### [What you will do]
The output should be every line below that includes the word "computer".

** Opening Data in this exercise block **

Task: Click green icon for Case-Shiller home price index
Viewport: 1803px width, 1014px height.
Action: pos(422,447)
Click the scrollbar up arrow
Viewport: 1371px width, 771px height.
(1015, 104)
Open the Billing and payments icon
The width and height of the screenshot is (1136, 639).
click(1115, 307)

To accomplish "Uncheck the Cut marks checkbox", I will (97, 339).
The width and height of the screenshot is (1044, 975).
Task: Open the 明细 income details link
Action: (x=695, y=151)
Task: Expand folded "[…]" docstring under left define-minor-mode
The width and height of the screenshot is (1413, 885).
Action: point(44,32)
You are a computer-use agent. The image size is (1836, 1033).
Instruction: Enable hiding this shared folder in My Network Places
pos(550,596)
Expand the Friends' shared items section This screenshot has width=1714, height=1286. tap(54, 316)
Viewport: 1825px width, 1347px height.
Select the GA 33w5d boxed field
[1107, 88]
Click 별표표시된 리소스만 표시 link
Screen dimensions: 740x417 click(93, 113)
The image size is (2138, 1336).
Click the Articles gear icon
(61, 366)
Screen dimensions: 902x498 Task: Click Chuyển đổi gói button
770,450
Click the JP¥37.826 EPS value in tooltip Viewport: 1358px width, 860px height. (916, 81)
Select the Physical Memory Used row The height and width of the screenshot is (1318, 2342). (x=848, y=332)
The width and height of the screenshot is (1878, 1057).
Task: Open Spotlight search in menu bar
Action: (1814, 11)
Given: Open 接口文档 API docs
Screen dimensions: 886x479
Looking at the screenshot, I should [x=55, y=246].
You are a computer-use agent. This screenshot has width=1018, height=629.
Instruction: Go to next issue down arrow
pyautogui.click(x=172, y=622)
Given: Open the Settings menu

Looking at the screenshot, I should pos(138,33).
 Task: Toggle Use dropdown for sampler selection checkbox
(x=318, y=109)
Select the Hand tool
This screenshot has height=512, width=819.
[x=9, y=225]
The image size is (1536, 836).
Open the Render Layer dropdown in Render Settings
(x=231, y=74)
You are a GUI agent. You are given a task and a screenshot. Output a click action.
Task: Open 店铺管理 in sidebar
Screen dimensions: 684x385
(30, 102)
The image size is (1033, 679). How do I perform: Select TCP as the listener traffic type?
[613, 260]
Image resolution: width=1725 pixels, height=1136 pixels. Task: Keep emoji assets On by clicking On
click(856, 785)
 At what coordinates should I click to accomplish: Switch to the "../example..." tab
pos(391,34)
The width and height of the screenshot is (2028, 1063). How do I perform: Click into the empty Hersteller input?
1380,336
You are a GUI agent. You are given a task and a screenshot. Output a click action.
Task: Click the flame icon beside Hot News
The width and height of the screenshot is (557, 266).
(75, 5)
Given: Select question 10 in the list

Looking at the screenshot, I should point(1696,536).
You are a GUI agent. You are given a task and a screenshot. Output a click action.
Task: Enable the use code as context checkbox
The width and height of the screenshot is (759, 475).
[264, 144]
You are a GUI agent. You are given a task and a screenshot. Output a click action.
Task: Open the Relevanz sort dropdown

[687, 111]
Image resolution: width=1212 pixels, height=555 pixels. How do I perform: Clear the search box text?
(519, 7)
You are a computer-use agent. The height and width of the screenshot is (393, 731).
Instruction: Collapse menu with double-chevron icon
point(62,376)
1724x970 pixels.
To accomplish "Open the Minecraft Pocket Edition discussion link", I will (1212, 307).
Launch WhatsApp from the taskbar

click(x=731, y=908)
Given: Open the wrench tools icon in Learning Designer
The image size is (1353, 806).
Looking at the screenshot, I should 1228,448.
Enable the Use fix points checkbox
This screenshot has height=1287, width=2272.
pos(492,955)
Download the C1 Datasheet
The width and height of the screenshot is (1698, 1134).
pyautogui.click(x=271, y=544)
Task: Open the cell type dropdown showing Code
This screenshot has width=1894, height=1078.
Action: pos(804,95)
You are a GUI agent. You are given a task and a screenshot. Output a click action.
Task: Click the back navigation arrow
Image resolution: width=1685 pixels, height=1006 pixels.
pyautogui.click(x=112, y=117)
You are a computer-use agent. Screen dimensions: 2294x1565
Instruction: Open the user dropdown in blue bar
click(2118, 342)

** Closing Data in this exercise block **

### [Finished task]
You are a computer-use agent. The image size is (1836, 1033).
You are a computer-use agent. This screenshot has width=1018, height=629.
You are a computer-use agent. The height and width of the screenshot is (393, 731).
You are a computer-use agent. Screen dimensions: 2294x1565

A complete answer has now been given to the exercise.